ARKADIUSZ LUBICZ

Warsaw, 8 August 1947. A member of District Commission for the Investigation of German Crimes in Warsaw, Acting Judge Halina Wereńko, interviewed the person named below as a witness, without an oath. Having been advised of the criminal liability for making false declarations and the obligation to speak the truth, the witness testified as follows:


Name and surname Arkadiusz Lubicz, former prisoner of the concentration camp in Gross-Rosen, no. 30 962
Date of birth 14 February 1897, in Bobrujsk, Minsk Grounds.
Religious affiliation Roman Catholic
Place of residence Warsaw, Ząbkowska Street 39a
Education mechanic
Occupation merchant, shop owner

In June 1944, before St. John’s Day (I don’t recall the exact date), the Gestapo took me from my house at Bielańska Street 9 and brought me to Pawiak prison. I was not a member of any political organization, though I was helping an underground organization print a brochure entitled “Radio News”, keeping a copier at my place. Upon my arrest, the search conducted by the Gestapo didn’t turn up any evidence against me. After being arrested, during my stay in Pawiak, I was not interrogated, and I stayed there until the evacuation that took place before 30 July 1944 (I don’t recall the exact date). On the day of the evacuation, each prisoner was given a loaf of bread. We were hustled into the courtyard, lined up in fives, loaded into cars and dropped at the Gdański Railway Station.
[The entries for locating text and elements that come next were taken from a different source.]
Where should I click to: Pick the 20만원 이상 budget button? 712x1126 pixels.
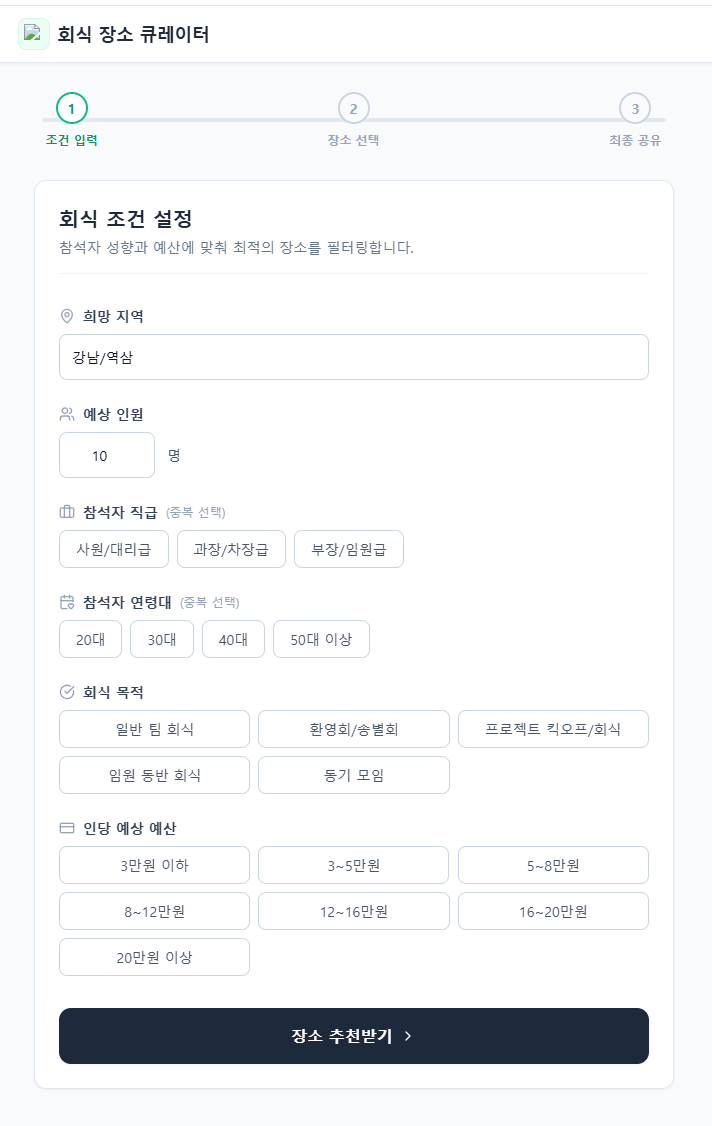pyautogui.click(x=154, y=957)

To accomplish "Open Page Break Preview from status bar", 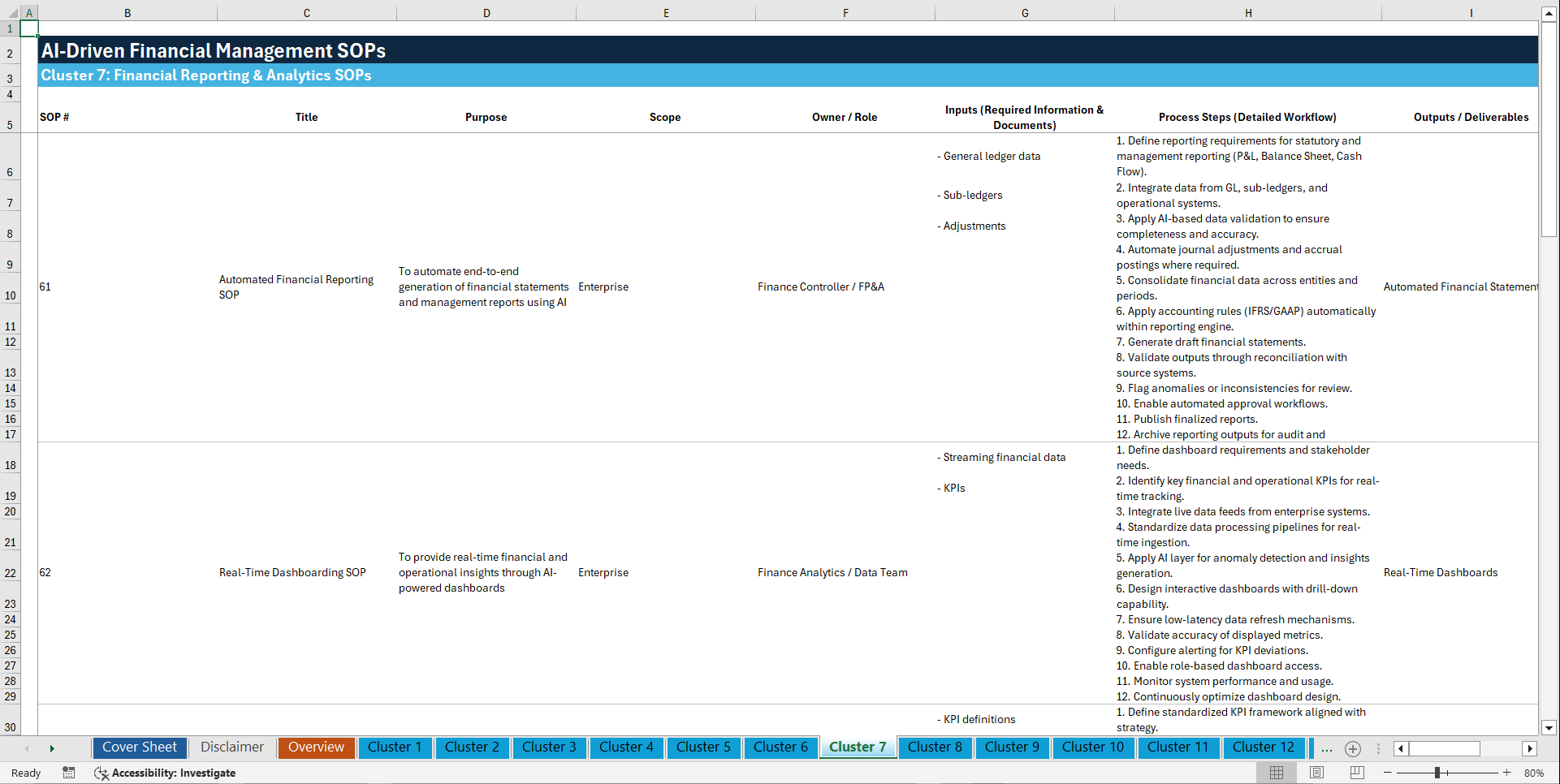I will click(x=1356, y=772).
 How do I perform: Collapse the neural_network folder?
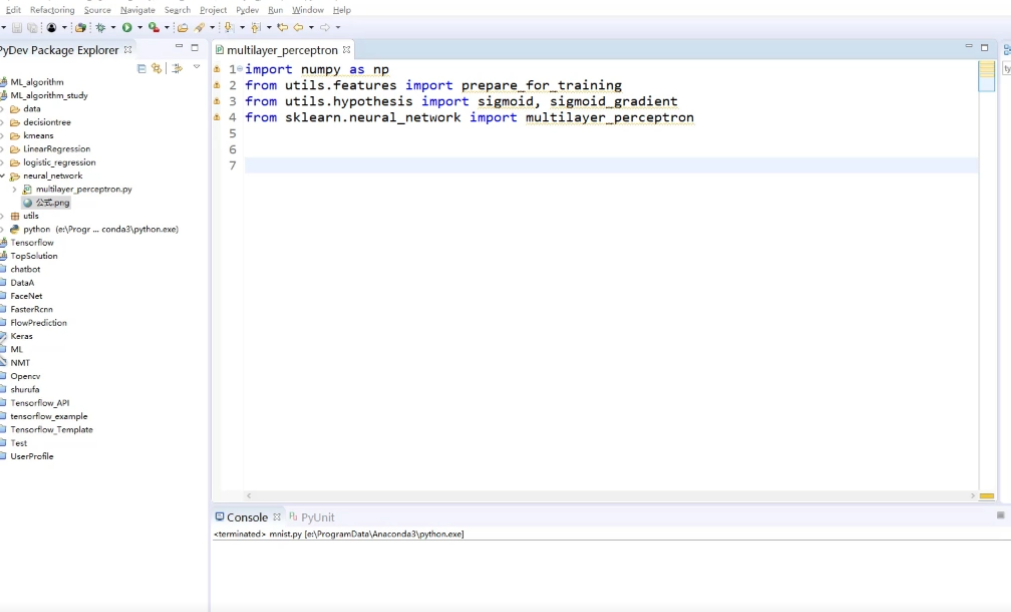[x=3, y=176]
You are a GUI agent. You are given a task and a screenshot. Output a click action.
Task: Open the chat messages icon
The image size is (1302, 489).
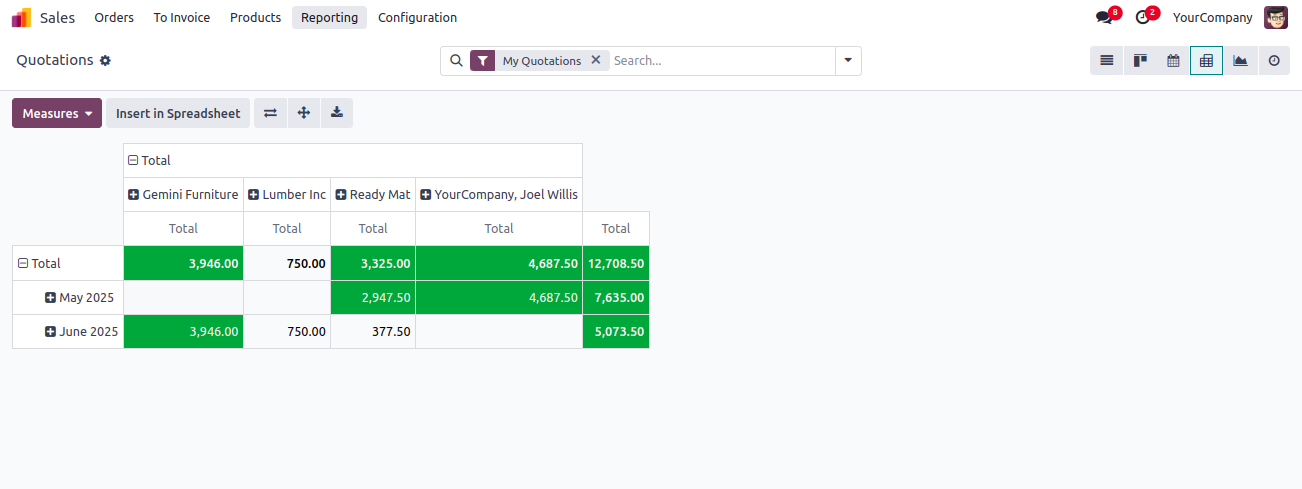click(1104, 18)
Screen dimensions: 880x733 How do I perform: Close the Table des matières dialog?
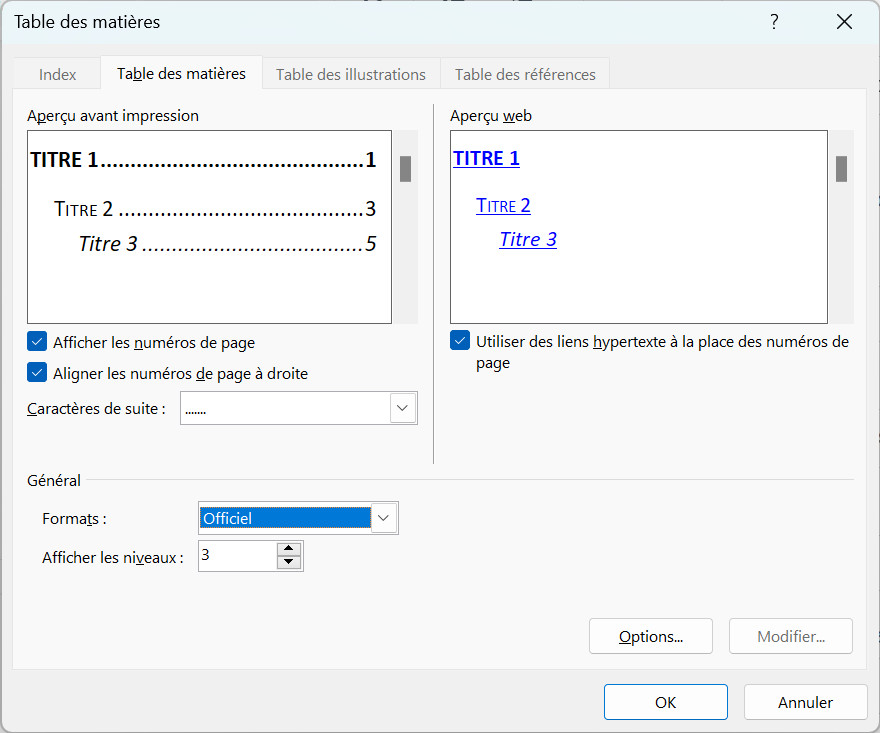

I’m not exactly sure if the transport included all the prisoners of Pawiak, or whether we were evacuated in groups. I hadn’t seen women in the transport. 80-90 prisoners were loaded at a time onto a dirty freight wagon. There were over 30 wagons. My wagon was in the middle. All wagons were covered in barbed wire and locked up. The escort consisted of Germans with skull symbols on their hats. From the Gdański Station we went to the Eastern Station in Praga [district of Warsaw], and they kept the train there for three days. There was enormous heat at the time, prisoners being squeezed into the wagons, standing next to each other in the locked-up wagons with no toilet or water. The journey took seven days.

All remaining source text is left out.